Diligent, worried family members, desperate to help their kids will delve into these officially endorsed “useful resources” and be slammed with colourful, dramatic pseudo-scientific lies that assure them that puberty blockers are safe and reversible. They will hear that puberty blockers are life-saving and reduce distress. They will be told that anyone who opposes them is discriminatory and bigoted, and that attempts to put in safeguards are driven by hostility. These vulnerable families are facilitated to this information by Health NZ/Te Whatu Ora who knows by now the information is misleading.

Summary

The Ministry of Health released its Evidence Brief on puberty blockers in November 2024. Health NZ/Te Whatu Ora, the organisation tasked with providing accurate health information to New Zealanders, has not appropriately updated its information on puberty blockers.

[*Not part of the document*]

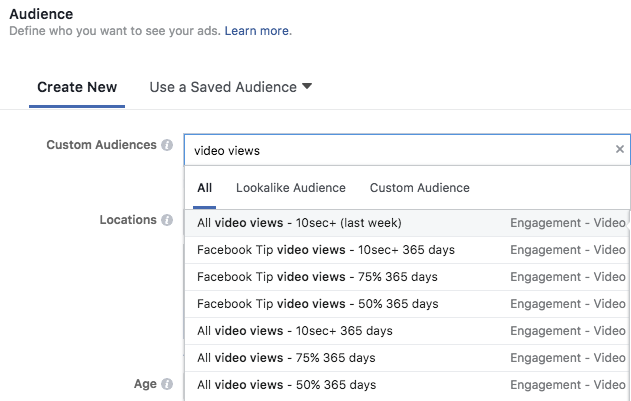Click the info icon next to Age
This screenshot has width=631, height=401.
(167, 384)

It obfuscates rather than reveals.

In its section on puberty blockers Health NZ/Te Whatu Ora:

  • does not report on the key finding of the Evidence Brief

  • does not provide a direct link to the Evidence Brief

  • does not translate the key findings into plain language

  • does not acknowledge it has previously misled the public, overstating its knowledge of the safety and reversibility of puberty blockers

  • does not overtly retract its previous position on puberty blockers

  • does not link to the Cass Report, a recent global review of puberty blocker evidence

  • promotes and recommends organisations that have actively participated in campaigns that work to suppress evidence and remove safeguards around puberty blockers and who have an ideological commitment to puberty blockers

  • promotes resources, many of which directly contradict the conclusions of the Evidence Brief, and none of which support Cass or the Evidence Brief.

    References

    1 For more information see Integrity Briefing: Manurewa Marae and the Integrity crisis at the heart of NZ democracy by Bryce Edwards.

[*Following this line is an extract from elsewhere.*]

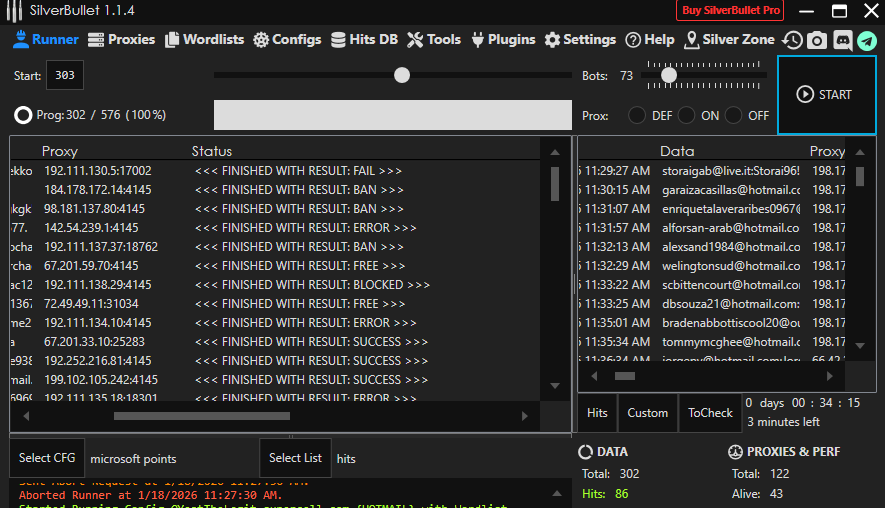885x508 pixels.
Task: Click the Select CFG button
Action: click(48, 458)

    2 The single most precise statement about the findings of the Evidence Brief appears in the conclusion of the Executive Summary (p3). “Evidence about the impact of GnRHa on clinical and mental health and wellbeing outcomes is scarce, with available evidence largely of poor quality.”

    3 Longstanding ministry, the Ministry of Health (MoH) sets health system direction and policy for as well as having regulatory, monitoring and advice functions. Since 2022 Health New Zealand also known as Te Whatu Ora has worked on the provision of healthcare. I haven’t found good explanations online but I think it could be considered that MoH is strategic and Health NZ/Te Whatu Ora is operational. Shortly after the creation of Health NZ/Te Whatu Ora, official health information intended for the public was moved from the MoH website to the Health NZ/Te Whatu Ora’s website. The Evidence Brief was published by MoH, who also issued a position statement and called for public submissions on whether further safeguards on puberty blockers were required. Submissions closed on 20 January 2025.